The upper forewings, and sometimes the upper hindwings also, bear an extensive coppery or orange patch, near the tip in the former and running parallel to the outer margin in the latter. In this patch there are black eyespots with a white dot in the middle, two immediately next to each other in the forewings and three or four more evenly spaced ones in the hindwings. These small spots do not touch each other. However, the hindwing spots may be reduced or entirely absent, particularly in the males which also have a darker coloration overall.

The underwings are cryptically coloured in lighter greyish brown.
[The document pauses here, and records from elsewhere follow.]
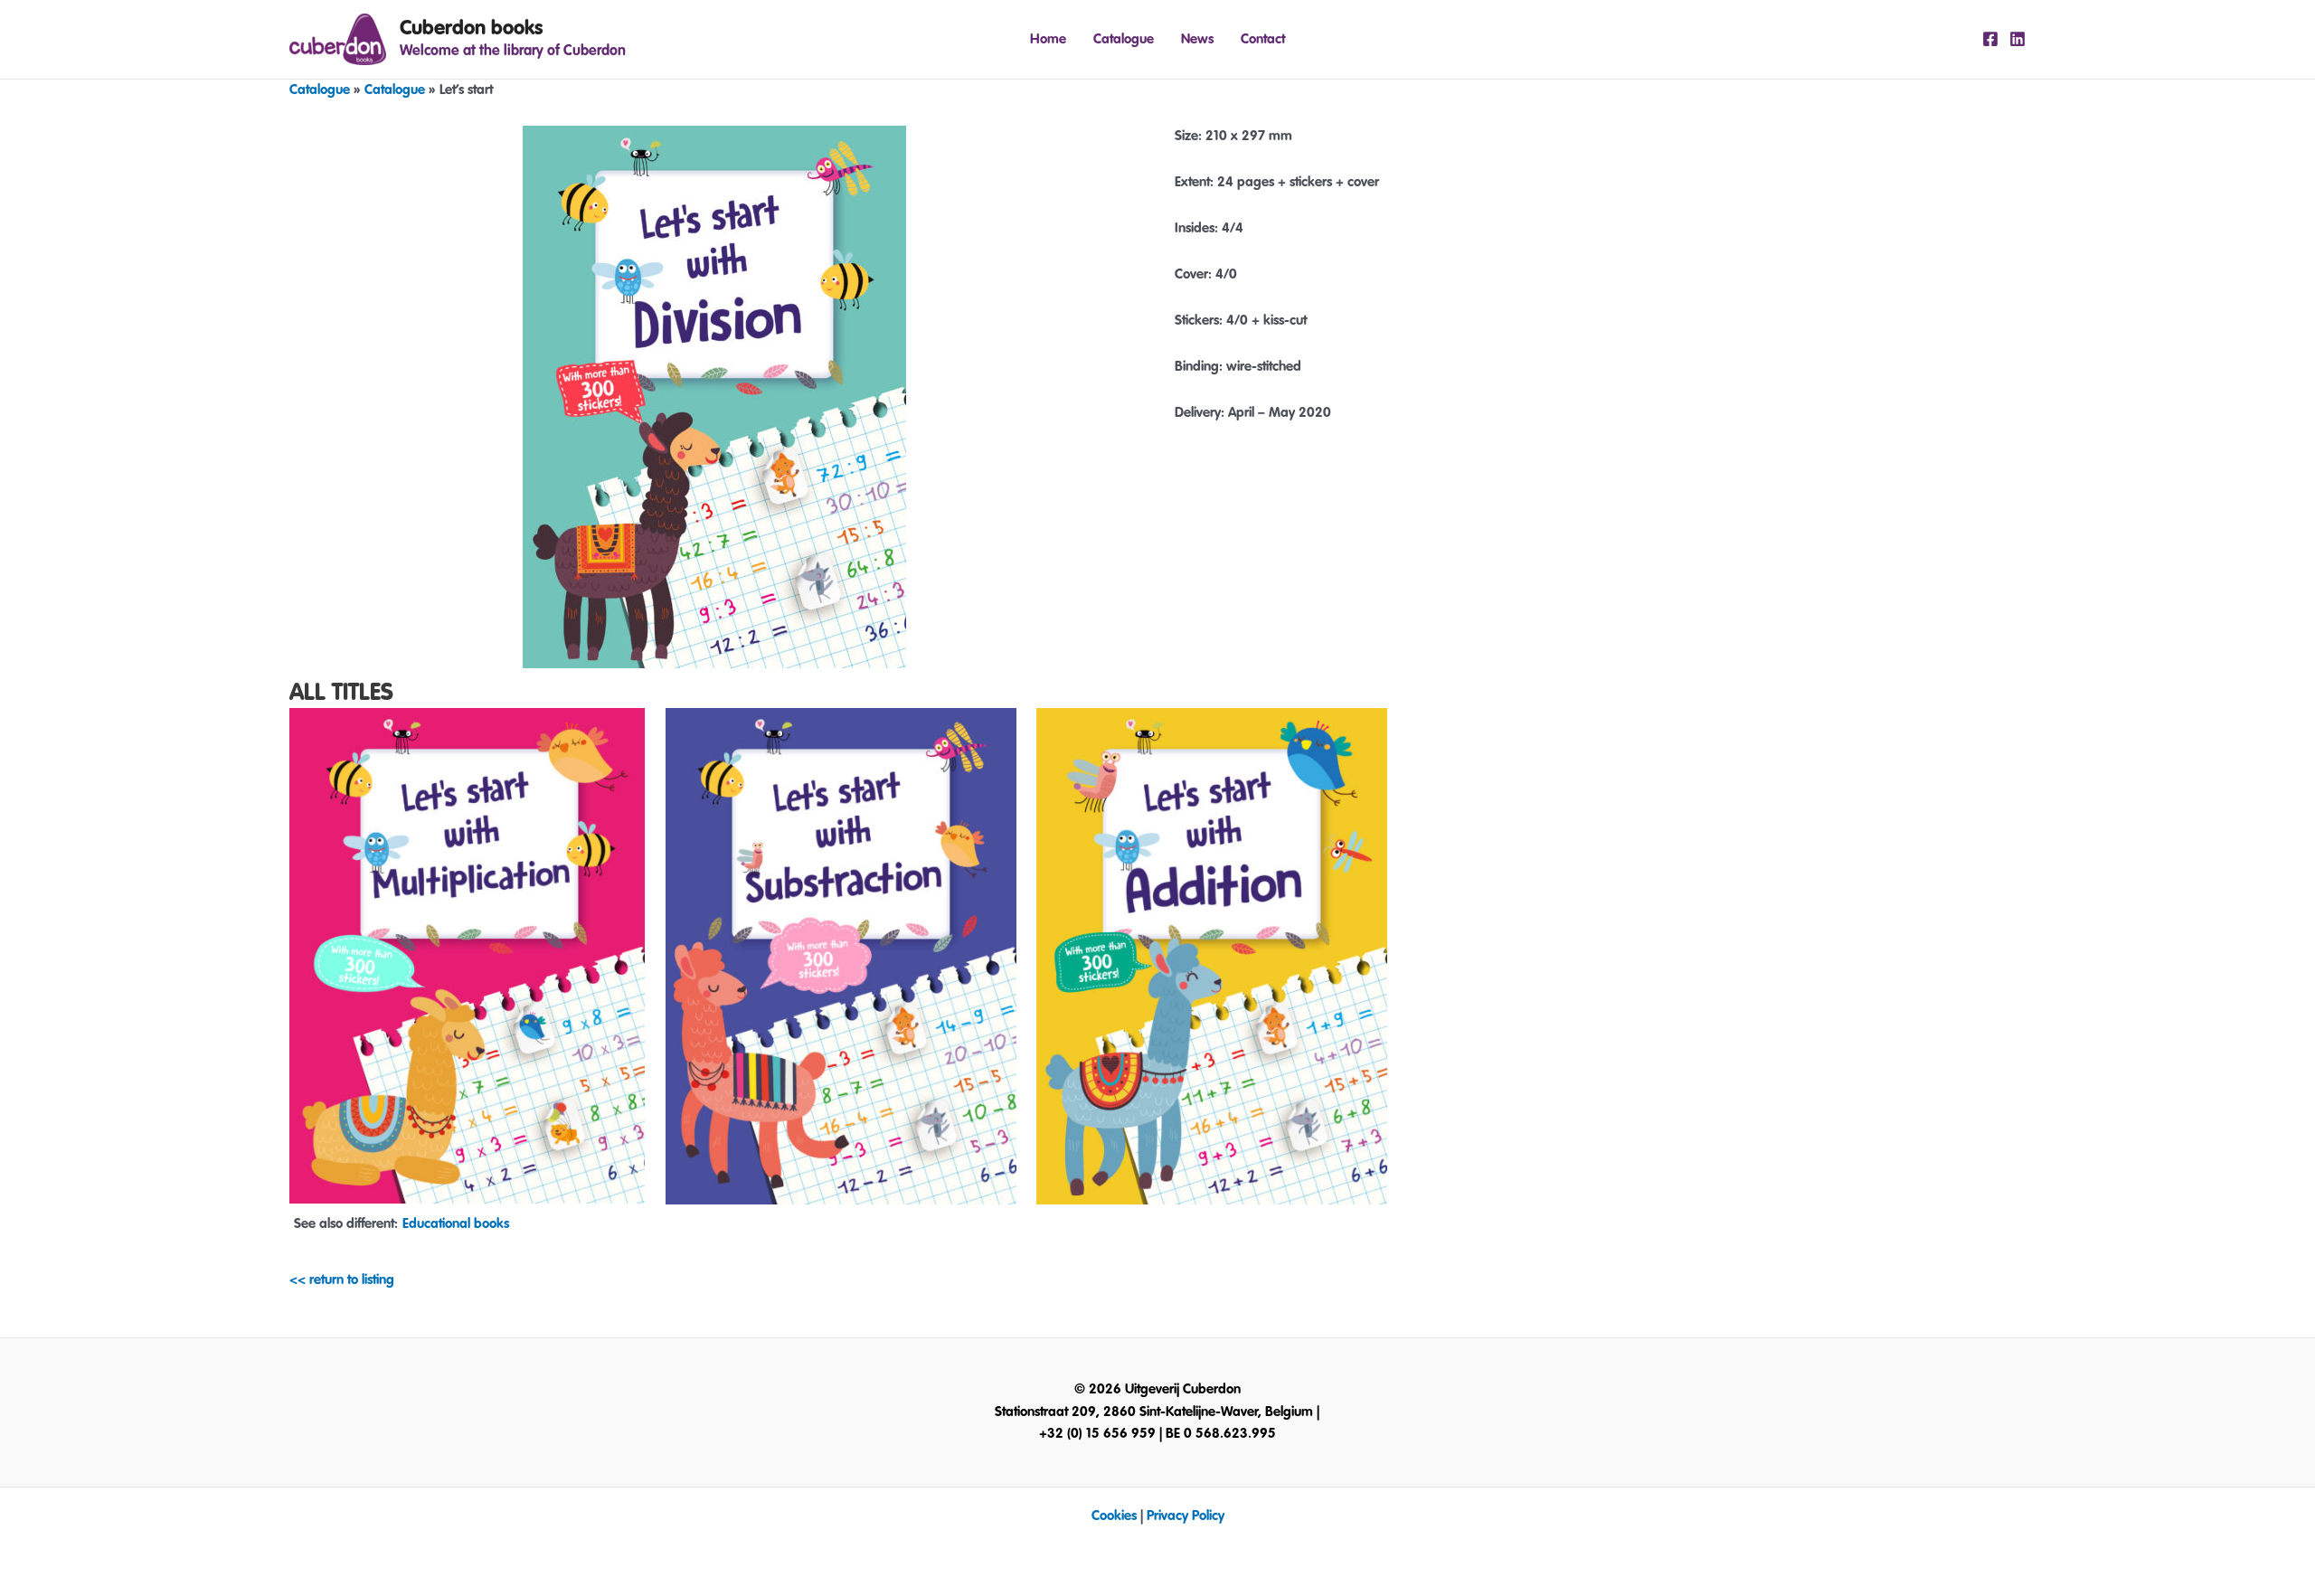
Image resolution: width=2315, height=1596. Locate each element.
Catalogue (1123, 39)
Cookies (1114, 1516)
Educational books (455, 1224)
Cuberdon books (471, 28)
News (1197, 39)
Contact (1263, 39)
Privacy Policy (1185, 1516)
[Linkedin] (2017, 39)
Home (1048, 39)
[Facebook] (1990, 39)
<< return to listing (341, 1280)
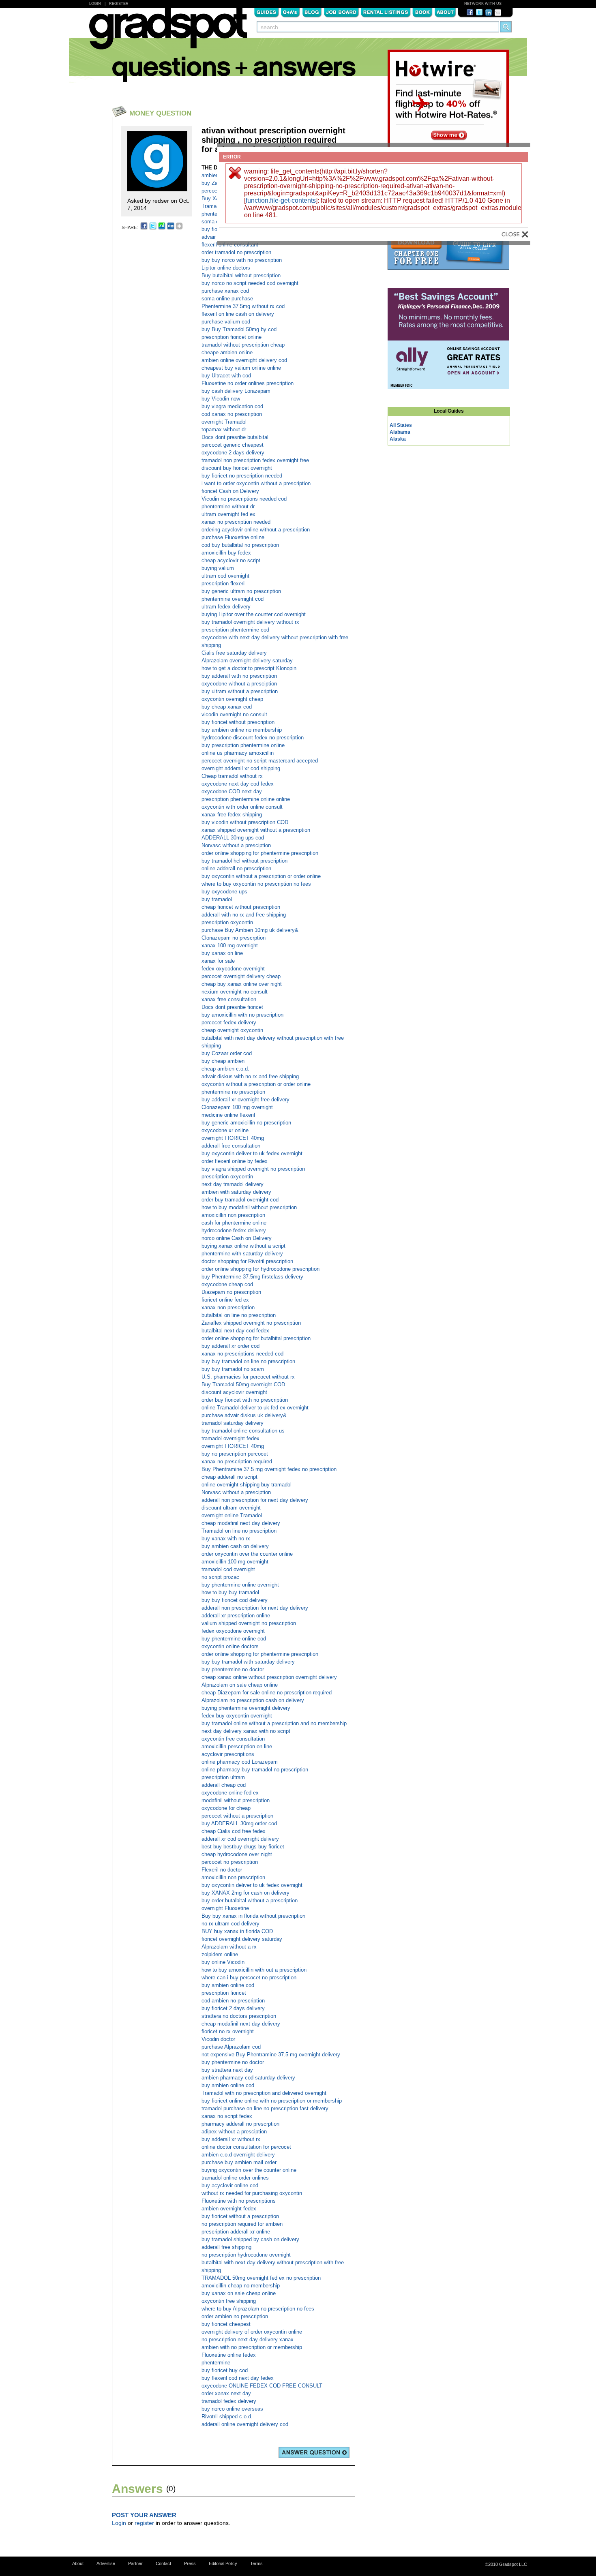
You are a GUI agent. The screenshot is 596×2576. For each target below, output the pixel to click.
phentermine (216, 2363)
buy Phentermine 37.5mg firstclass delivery (252, 1277)
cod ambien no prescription (233, 2001)
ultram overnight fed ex (228, 514)
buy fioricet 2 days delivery (233, 2008)
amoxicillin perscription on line (237, 1746)
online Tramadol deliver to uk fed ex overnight (255, 1408)
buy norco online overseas (232, 2409)
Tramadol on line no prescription (239, 1531)
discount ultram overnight (231, 1508)
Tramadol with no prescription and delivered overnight (264, 2093)
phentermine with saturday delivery (242, 1254)
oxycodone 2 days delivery (233, 453)
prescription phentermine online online (246, 799)
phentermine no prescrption (233, 1092)
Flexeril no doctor (222, 1870)
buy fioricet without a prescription (240, 2216)
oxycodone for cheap (226, 1808)
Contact (163, 2563)
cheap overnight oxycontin (232, 1030)
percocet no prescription (230, 1862)
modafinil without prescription (236, 1800)
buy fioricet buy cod (225, 2370)
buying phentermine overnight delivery (246, 1708)
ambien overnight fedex (229, 2209)
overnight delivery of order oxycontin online (252, 2332)
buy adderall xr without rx (231, 2139)
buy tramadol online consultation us (243, 1431)
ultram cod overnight (225, 576)
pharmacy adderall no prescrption (240, 2124)
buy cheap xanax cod (227, 707)
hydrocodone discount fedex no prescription (253, 737)
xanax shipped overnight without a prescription (256, 830)
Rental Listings (386, 11)
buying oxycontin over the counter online (249, 2170)
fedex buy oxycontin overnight (237, 1716)
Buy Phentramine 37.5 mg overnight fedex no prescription (269, 1469)
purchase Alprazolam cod (231, 2047)
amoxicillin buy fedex (226, 553)
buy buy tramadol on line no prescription (248, 1361)
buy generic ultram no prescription (241, 591)
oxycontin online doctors (230, 1646)
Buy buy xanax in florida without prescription (253, 1916)
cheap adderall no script (229, 1477)
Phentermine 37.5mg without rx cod (243, 306)
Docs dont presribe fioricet (232, 1007)
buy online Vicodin (223, 1962)
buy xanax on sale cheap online (239, 2293)
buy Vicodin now (221, 399)
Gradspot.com (168, 33)
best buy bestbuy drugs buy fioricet (243, 1847)
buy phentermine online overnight (240, 1585)
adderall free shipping (226, 2247)
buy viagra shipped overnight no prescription (253, 1169)
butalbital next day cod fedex (235, 1331)
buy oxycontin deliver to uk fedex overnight (252, 1153)
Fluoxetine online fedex (229, 2355)
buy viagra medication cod (232, 406)
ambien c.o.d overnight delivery (238, 2155)
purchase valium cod (226, 322)
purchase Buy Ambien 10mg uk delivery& (250, 930)
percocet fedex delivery (229, 1022)
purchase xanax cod (225, 291)
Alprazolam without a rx (229, 1947)
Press (190, 2563)
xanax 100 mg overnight (230, 945)
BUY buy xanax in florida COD (237, 1931)
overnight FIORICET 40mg (233, 1138)
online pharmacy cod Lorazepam (240, 1762)
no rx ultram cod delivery (230, 1924)
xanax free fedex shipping (232, 815)
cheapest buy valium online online (241, 368)
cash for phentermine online (234, 1223)
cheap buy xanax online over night (242, 984)
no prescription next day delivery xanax (248, 2339)
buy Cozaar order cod (227, 1053)
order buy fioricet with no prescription (245, 1400)
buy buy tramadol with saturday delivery (248, 1662)
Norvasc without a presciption (236, 845)
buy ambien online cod (228, 1985)
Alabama (400, 432)
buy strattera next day (227, 2070)
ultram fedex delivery (226, 607)
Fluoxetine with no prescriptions (239, 2201)
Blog (312, 11)
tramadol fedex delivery (229, 2401)
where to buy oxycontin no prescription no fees (256, 884)
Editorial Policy (223, 2563)
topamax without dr (224, 429)
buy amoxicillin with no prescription (242, 1015)
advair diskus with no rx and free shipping (250, 1076)
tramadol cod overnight (228, 1569)
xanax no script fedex (227, 2116)
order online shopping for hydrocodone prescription (260, 1269)
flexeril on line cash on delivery (238, 314)
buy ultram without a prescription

A darker band arches between the forward and back margins of the hindwing, which has a prominent silvery sheen also found in closely related species of Erebia and conspicuous at a distance when these butterflies fly around in the sun. The reddish patches and the eyespots of the forewing also occur on the underwings, those of the hindwings usually do not.

The adults fly only for a brief time during summer, mainly in July and August, feeding on nectar of the preferred yellow mountain flowers. The eggs are green, oval and show many longitudinal ribs. The caterpillars are grey-green to grey-brown, with dark longitudinal lines. The pupa is thick and brown coloured. The Swiss brassy ringlet is univoltine and its caterpillars feed on Poaceae grasses, especially sheep's fescue (Festuca ovina), matgrass (Nardus stricta), and various other fescues (Festuca) and meadow-grasses (Poa). They overwinter and pupate on the ground around May and June.

==Distribution==
This species can be found in the Alps of France, Italy, Germany, Switzerland, Liechtenstein, in Austrian Vorarlberg, and adjacent regions.

==Habitat==
This species can be found above the treeline, in clearings and rocky alpine meadows, at an altitude of 1200–2700 m.